The Convergence Science & Medicine Institute (CSMI) supports Northwestern principal investigators who are working to develop novel therapies to treat debilitating diseases and disorders such as brain cancer, a rare form of leukemia, and Huntington’s disease.
CSMI provides funding for investigators to collaborate with departments and scientists throughout Northwestern, as well as with researchers at other scientific institutions, to explore new directions in convergence science; and supports the collection of critical, preliminary data required to secure larger government grants and other funding for more comprehensive analysis.
"Nanocarriers" for drug delivery to mast cells
Evan Scott is working to develop “nanocarriers” to successfully transport drugs directly to mast cells in aggressive systematic mastocytosis (ASM), a form of leukemia that currently has few treatment options.
“Through funding from the CSMI, we aim to develop novel strategies to address ASM by combining a versatile slow-releasing nanoparticle delivery system, developed by the Evan A. Scott Research Group, targeting a unique human mast cell receptor, with pre-clinical testing in the Bruce Bochner Lab involving human malignant mast cell lines and a novel mouse model,” said Scott.

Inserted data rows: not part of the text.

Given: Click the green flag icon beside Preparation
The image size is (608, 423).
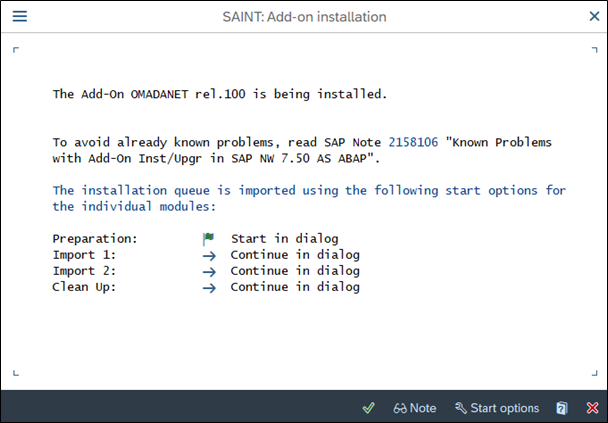Looking at the screenshot, I should point(209,239).
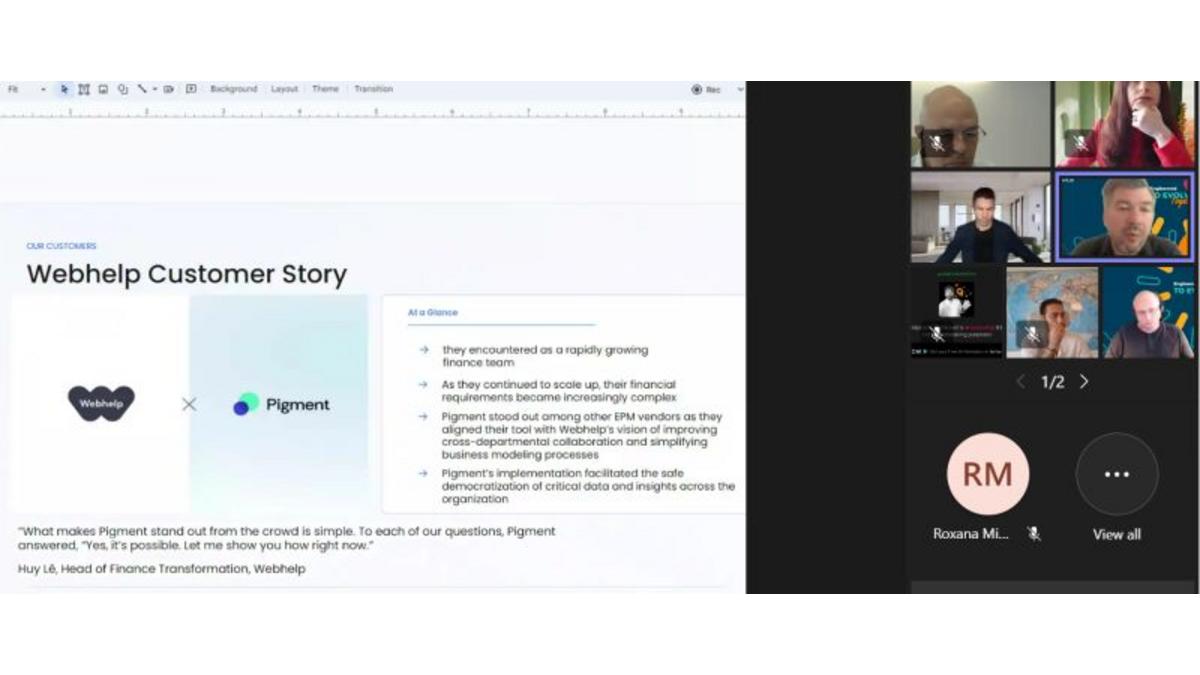Image resolution: width=1200 pixels, height=675 pixels.
Task: Select the shape tool icon
Action: [x=123, y=89]
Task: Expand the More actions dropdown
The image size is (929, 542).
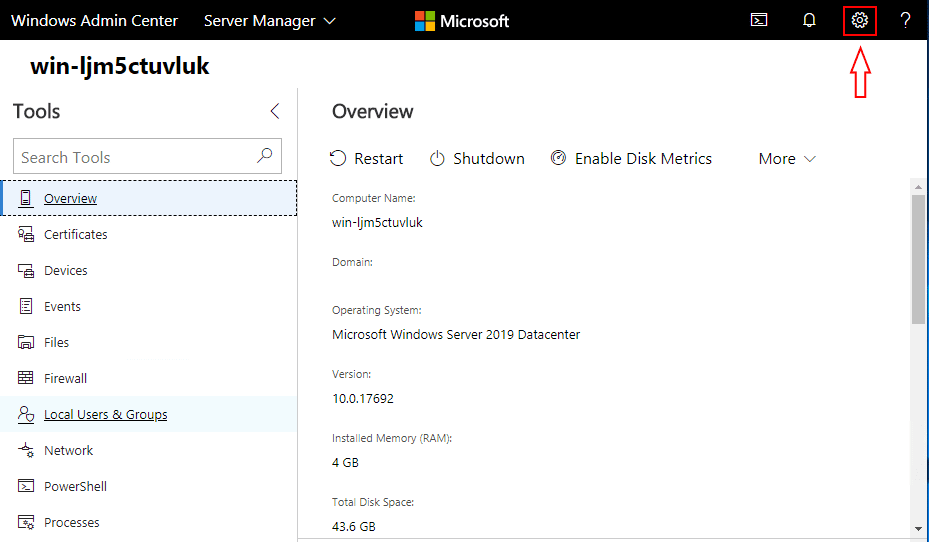Action: tap(787, 158)
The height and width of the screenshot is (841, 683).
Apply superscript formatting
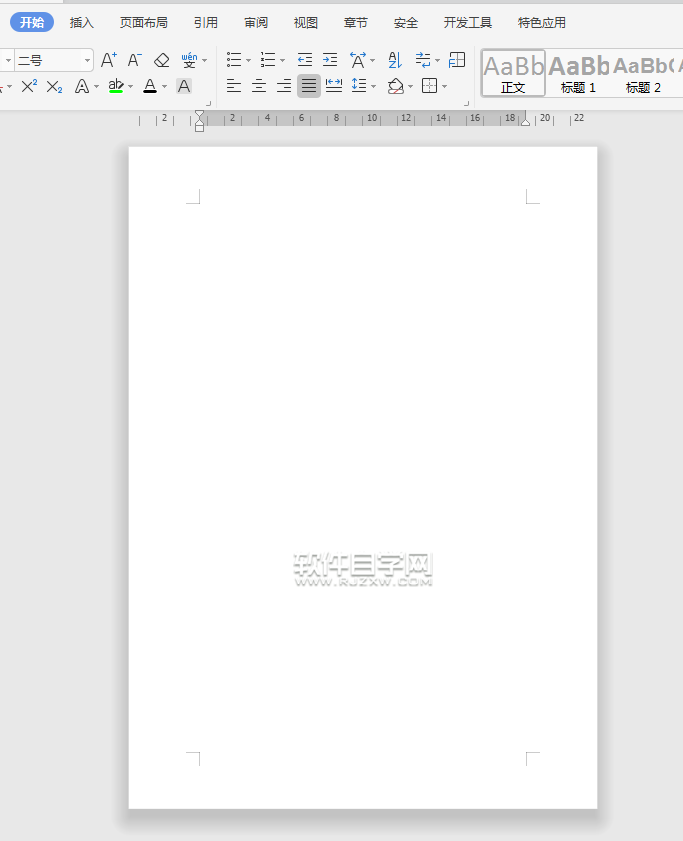tap(29, 86)
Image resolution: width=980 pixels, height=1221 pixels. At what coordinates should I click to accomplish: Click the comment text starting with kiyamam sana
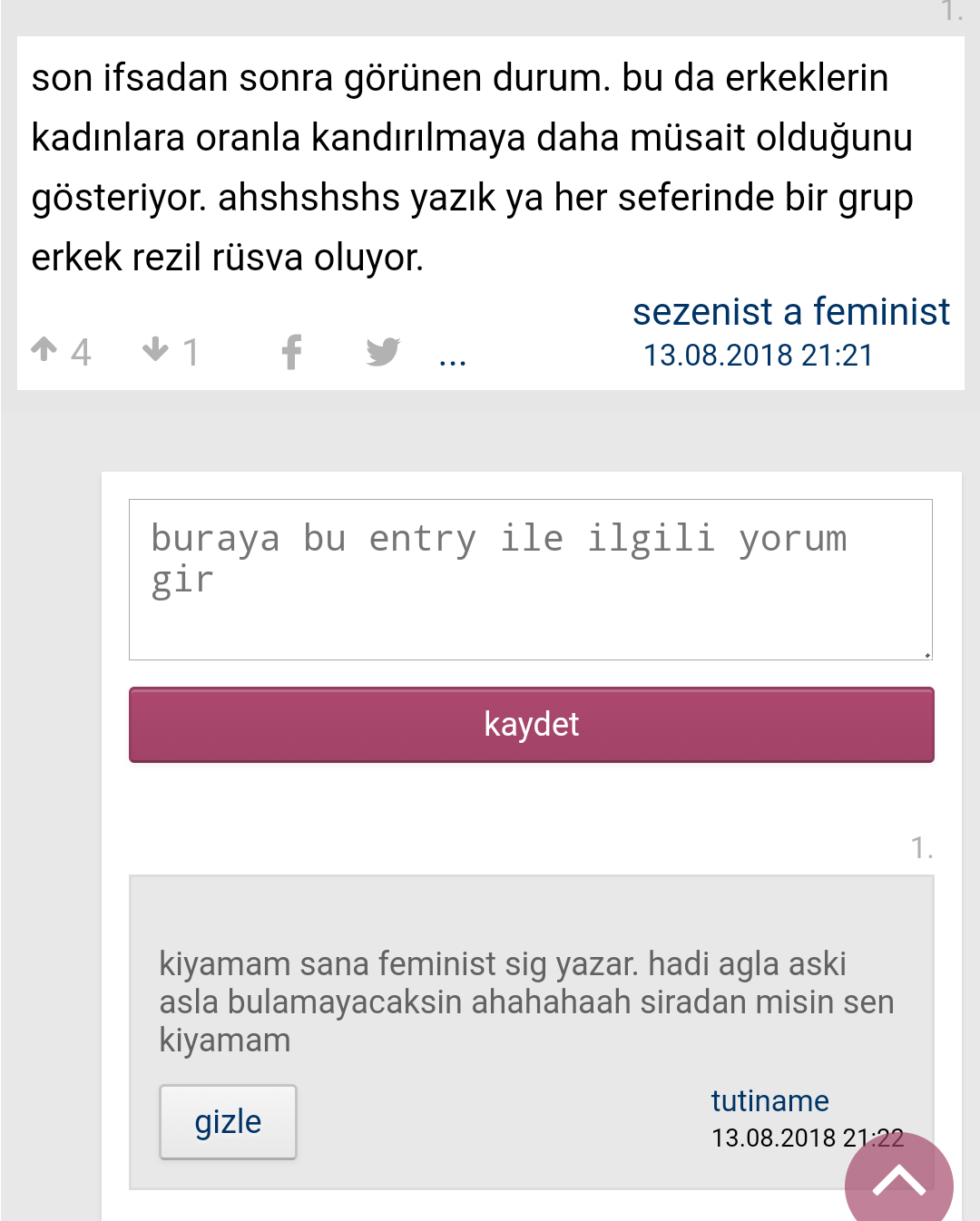click(526, 1001)
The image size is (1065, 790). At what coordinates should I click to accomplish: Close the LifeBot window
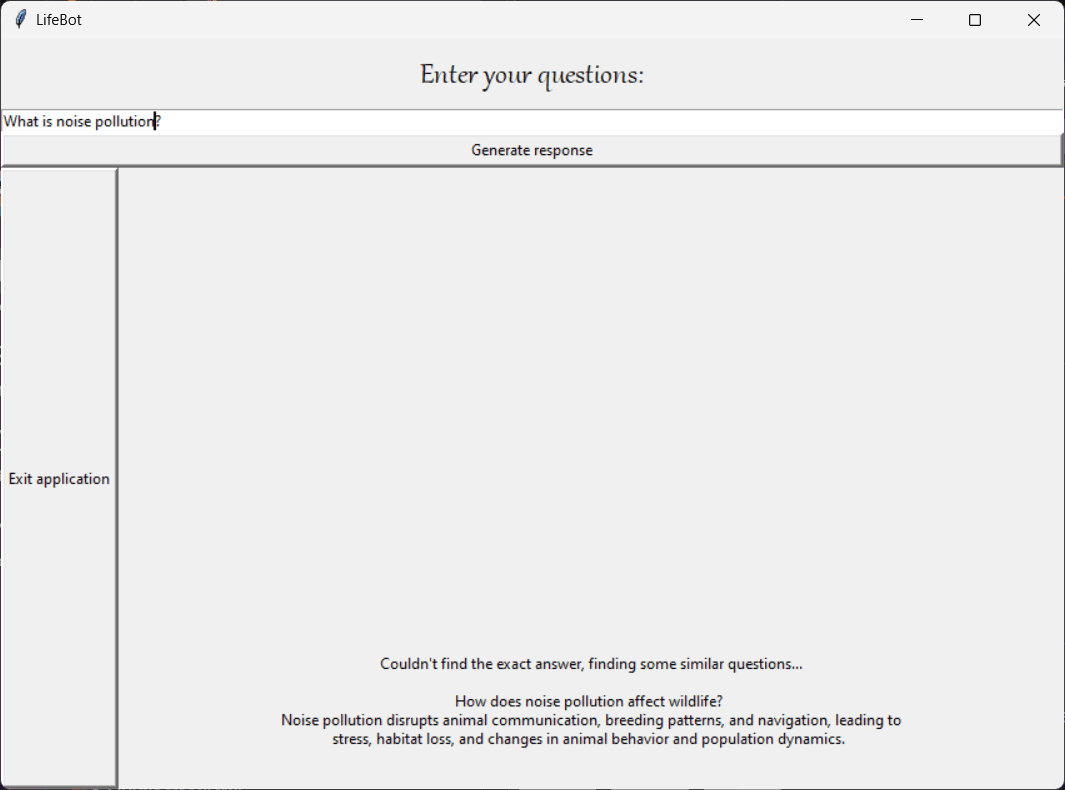point(1034,20)

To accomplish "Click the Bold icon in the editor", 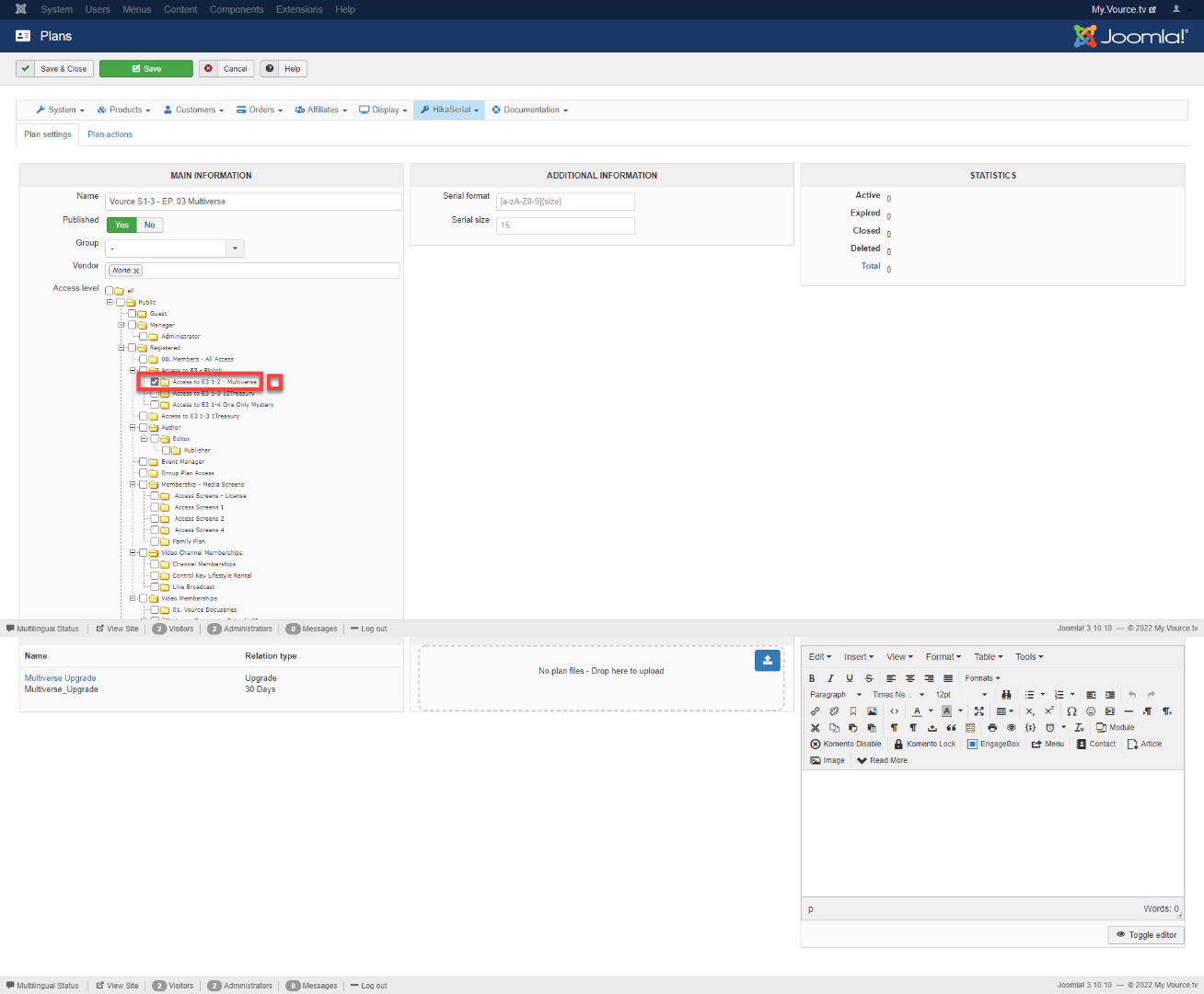I will click(x=812, y=678).
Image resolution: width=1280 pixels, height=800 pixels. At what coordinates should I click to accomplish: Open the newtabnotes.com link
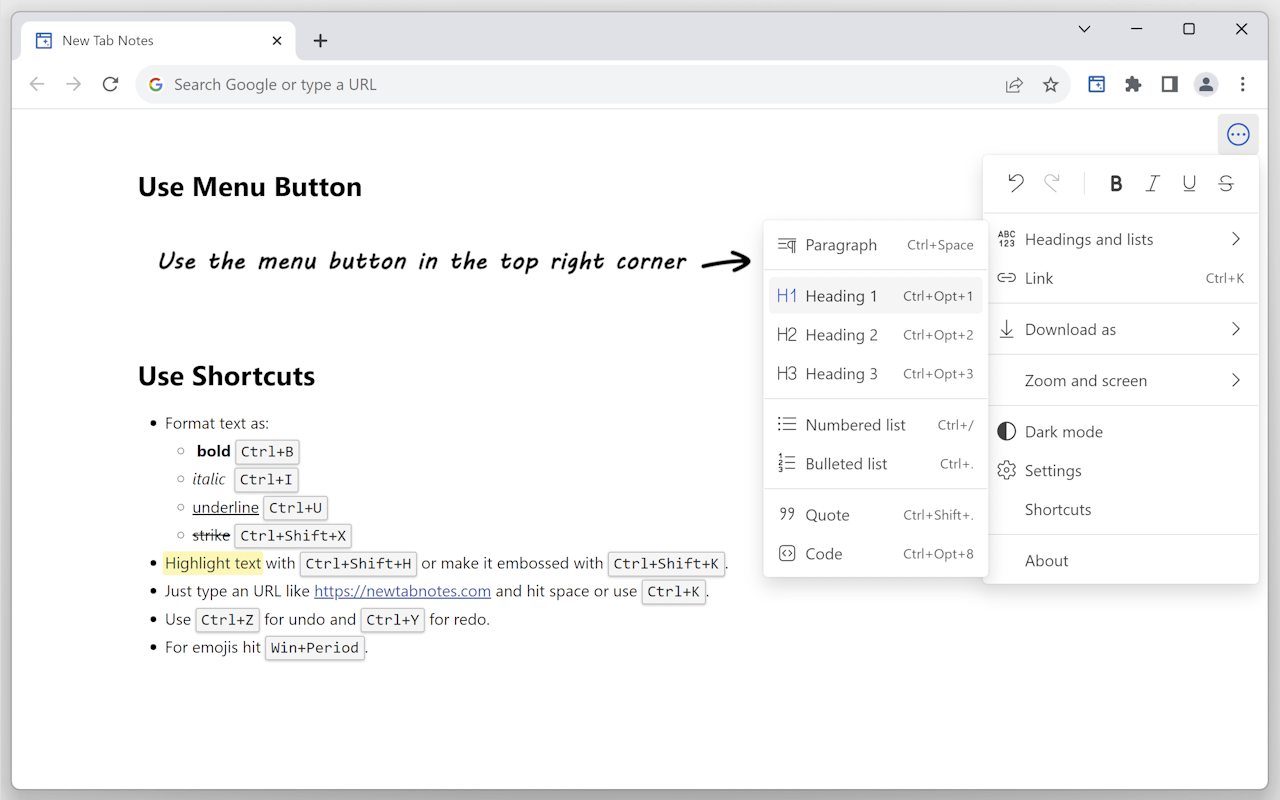(x=402, y=591)
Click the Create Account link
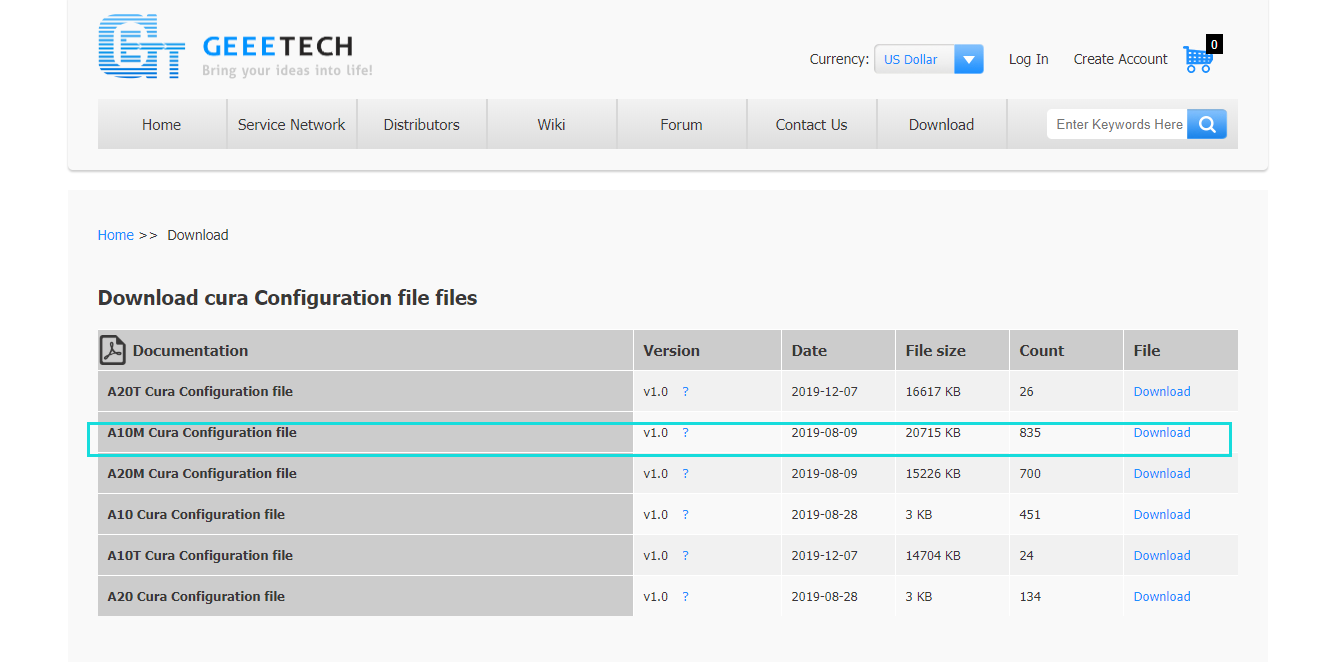1341x662 pixels. 1120,59
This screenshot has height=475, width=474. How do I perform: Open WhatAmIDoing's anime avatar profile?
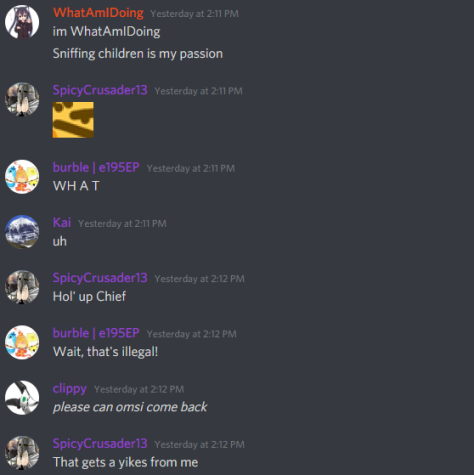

Treatment of glioblastoma with spherical nucleic acids
Co-Principal Investigator Alexander Stegh, along with the Mirkin Research Group, is utilizing the CSMI grant to tackle glioblastoma by utilizing spherical nucleic acids (SNAs) to trigger an immune response against the most deadly form of brain tumor.
“Vaccines, drugs, and modified human cells that activate the immune system against tumor growth can improve the outcomes and prolong the lives of patients diagnosed with some type of cancers, but have failed to provide survival benefits for patients with glioblastoma,” said Stegh.
Spherical nucleic acids (SNAs), nanostructures consisting of ball-like structures with DNA and RNA arranged on the surface of a nanoparticle, can be digitally designed as precise, personalized treatments to shut off genes or cellular activity. Utilizing SNAs, developed by Mirkin, the research team will seek to activate the stimulator of interferon genes (STING) pathway, a major mechanism that regulates immune responses, against tumor tissue.
“We will test the hypothesis that SNA-mediated activation of the STING pathway alone and in combination with FDA-approved immunotherapies, such as checkpoint inhibitors, will effectively kill tumor cells in both cell and animal models,” said Stegh. “These studies will pave the way for testing STING-SNAs in early clinical trials for the treatment of glioblastoma patients.”
Nathan Gianneschi received a CSMI grant to study a new first-in-class therapeutic for Huntington’s disease.
Samuel I. Stupp received funding to advance his research on the discovery of novel immunomodulatory peptide-amphiphile nanostructures for autoimmune diseases.